─── PROVIDED PASSAGE ───

Staying clear off technicalities – the appropriate software to capture complex data, various techniques of visualization of data – I am going to explore how to make sense of complex data. One commonly used approach is to consider three or four Vs – Volume, Variety, Velocity, Veracity. The fourth V is a relatively recent addition to the trinity as a response to the growing threat of fake/false data which is part of any data set. It is important to grasp this point – false or fake data is not some separate data residing somewhere by itself. False data injection is a reality and is present everywhere which forces us to recognise the fourth V and include it in understanding complex data. Else, whatever ‘picture’ we portray will be woefully off the mark and lead to potentially disastrous results especially in security and healthcare. So much of social media is infected with fake/false data that algorithmic ‘studies’ of such data is an enormous waste of time and effort.

Why data technology is important

Anyone who has used some search engine or the other will understand words like tagging, which usually appear at the bottom of any writing on the internet, which helps in the search. Every piece of data is placed in some basket based on some parameters and organised on some lines. Normally, we refer to it as taxonomy. Every library uses it. In fact, any storing of information arranged with the object of facilitating retrieval has to follow some principle of classifying data.

─── DATASET ENTRIES ───

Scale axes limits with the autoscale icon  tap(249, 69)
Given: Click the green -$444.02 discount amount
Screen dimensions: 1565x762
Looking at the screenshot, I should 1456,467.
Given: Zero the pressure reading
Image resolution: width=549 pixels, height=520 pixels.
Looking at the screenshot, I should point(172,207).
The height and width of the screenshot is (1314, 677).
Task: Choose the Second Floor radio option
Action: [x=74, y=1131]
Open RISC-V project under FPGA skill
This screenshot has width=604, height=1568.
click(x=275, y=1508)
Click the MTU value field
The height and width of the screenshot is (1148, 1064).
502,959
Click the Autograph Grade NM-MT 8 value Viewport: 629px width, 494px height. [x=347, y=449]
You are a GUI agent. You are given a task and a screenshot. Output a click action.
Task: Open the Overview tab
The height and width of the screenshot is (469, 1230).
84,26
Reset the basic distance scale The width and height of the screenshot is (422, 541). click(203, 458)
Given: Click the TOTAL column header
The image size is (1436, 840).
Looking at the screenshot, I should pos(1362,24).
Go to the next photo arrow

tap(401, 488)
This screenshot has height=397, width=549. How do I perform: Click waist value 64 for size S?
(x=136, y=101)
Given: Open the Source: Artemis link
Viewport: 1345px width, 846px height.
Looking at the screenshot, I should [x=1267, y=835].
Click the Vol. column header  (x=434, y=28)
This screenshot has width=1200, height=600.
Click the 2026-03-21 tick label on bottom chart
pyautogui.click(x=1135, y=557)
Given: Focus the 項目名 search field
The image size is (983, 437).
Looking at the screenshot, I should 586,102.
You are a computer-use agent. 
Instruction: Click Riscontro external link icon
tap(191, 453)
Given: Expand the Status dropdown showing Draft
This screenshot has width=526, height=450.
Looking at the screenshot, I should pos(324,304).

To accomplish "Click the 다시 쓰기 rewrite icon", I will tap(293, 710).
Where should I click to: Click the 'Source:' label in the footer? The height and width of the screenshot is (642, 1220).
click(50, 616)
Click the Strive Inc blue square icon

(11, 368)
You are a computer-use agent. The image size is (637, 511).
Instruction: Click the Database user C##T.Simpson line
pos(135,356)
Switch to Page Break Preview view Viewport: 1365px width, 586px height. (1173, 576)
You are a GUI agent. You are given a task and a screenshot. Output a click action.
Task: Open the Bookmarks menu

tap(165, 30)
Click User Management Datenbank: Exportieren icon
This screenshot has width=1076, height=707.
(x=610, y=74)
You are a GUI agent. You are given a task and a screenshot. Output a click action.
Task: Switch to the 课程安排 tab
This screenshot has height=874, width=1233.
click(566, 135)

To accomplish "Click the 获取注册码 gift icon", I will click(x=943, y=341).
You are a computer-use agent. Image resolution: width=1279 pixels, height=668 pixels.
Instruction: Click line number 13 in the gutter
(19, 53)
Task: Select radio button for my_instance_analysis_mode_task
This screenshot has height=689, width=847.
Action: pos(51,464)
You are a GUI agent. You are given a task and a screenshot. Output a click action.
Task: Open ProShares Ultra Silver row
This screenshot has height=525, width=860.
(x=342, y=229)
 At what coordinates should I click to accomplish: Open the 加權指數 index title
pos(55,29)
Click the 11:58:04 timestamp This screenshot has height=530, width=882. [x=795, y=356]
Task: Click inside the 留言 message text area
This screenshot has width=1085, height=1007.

───

EXERCISE DESCRIPTION:
In the passage on complex data, which V was added to the original three because of the growing threat of fake or false data? The items are not needed here.

YOUR SOLUTION:
Veracity.